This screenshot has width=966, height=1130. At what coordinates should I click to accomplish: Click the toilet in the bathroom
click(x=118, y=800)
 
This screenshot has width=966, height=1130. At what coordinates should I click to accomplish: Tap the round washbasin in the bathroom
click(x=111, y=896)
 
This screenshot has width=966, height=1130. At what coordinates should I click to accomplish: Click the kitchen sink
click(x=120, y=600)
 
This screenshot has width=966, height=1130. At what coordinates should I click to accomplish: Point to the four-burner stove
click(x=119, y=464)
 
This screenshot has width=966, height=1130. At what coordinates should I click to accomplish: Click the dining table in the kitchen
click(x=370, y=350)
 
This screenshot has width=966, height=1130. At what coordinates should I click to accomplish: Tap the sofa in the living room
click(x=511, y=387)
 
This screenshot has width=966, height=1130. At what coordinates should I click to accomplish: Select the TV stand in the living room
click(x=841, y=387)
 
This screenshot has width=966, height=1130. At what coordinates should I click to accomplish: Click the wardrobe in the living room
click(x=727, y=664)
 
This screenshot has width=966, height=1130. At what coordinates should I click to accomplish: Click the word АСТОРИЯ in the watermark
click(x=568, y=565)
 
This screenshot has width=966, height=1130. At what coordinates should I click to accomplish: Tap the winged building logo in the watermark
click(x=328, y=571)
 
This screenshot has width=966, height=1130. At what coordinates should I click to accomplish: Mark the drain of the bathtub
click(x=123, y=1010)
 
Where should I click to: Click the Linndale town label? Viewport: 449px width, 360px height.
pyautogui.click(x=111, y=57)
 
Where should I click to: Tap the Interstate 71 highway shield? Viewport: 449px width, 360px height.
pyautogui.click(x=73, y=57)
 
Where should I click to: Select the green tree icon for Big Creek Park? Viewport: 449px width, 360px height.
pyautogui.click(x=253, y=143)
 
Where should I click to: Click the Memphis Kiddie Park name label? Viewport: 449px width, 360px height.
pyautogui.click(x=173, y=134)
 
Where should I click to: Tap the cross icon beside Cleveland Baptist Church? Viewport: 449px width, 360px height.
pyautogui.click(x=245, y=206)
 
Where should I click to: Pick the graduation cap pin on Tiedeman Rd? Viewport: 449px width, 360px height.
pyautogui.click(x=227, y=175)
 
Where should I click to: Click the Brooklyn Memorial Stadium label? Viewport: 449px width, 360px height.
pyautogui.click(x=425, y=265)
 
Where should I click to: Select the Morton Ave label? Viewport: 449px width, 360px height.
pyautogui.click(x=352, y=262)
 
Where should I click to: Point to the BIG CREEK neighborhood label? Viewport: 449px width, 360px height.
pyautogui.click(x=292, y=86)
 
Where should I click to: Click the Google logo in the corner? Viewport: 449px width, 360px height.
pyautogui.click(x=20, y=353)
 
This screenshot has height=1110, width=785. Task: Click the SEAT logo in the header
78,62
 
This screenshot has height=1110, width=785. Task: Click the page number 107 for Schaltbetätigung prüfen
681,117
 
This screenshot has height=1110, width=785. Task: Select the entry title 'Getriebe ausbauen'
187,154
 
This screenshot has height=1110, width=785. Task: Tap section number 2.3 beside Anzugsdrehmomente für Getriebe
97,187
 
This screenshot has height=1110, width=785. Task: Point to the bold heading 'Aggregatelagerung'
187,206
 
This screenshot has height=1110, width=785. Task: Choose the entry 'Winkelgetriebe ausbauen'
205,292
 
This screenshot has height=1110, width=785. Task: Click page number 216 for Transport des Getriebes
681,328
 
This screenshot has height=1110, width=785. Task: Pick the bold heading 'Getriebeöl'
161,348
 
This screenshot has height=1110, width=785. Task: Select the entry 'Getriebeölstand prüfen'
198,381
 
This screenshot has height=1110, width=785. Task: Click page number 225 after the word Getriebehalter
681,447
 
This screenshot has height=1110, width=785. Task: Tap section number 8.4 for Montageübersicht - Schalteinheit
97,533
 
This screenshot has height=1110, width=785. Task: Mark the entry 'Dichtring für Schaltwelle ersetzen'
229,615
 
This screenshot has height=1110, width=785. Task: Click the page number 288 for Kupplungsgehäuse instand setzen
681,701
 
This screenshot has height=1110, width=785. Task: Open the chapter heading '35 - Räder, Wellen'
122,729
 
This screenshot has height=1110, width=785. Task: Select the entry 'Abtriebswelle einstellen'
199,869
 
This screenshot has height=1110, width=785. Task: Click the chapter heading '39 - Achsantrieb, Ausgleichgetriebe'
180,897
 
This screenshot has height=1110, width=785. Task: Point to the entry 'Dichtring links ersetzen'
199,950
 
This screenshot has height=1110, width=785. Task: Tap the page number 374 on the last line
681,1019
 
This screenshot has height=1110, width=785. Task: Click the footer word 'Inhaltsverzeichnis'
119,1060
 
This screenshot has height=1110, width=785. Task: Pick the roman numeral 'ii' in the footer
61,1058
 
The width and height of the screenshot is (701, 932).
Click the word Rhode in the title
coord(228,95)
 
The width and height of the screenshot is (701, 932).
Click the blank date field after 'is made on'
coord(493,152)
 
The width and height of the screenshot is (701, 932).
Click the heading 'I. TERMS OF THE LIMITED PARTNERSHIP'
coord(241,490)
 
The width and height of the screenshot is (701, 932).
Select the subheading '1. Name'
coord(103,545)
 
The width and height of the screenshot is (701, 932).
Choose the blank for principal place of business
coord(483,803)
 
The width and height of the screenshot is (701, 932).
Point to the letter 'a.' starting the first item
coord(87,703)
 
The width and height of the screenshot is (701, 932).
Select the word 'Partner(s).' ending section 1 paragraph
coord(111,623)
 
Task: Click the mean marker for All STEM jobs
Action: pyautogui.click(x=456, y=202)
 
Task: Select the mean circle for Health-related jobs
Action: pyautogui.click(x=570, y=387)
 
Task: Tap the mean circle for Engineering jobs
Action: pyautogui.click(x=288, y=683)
**********
→ SHORT PROBLEM
Rename "mean circle" to "average dot" in the listing, starting with the line that contains "This screenshot has height=1110, width=785. Task: Pick the roman" and going on through the end of the listing. Give those lines again with nothing else changed.

→ WRITTEN RESPONSE
This screenshot has height=1110, width=785. Task: Pick the roman numeral 'ii' in the footer
61,1058
 
The width and height of the screenshot is (701, 932).
Click the word Rhode in the title
coord(228,95)
 
The width and height of the screenshot is (701, 932).
Click the blank date field after 'is made on'
coord(493,152)
 
The width and height of the screenshot is (701, 932).
Click the heading 'I. TERMS OF THE LIMITED PARTNERSHIP'
coord(241,490)
 
The width and height of the screenshot is (701, 932).
Select the subheading '1. Name'
coord(103,545)
 
The width and height of the screenshot is (701, 932).
Choose the blank for principal place of business
coord(483,803)
 
The width and height of the screenshot is (701, 932).
Point to the letter 'a.' starting the first item
coord(87,703)
 
The width and height of the screenshot is (701, 932).
Select the word 'Partner(s).' ending section 1 paragraph
coord(111,623)
 
Task: Click the mean marker for All STEM jobs
Action: pyautogui.click(x=456, y=202)
 
Task: Select the average dot for Health-related jobs
Action: pyautogui.click(x=570, y=387)
 
Task: Tap the average dot for Engineering jobs
Action: pyautogui.click(x=288, y=683)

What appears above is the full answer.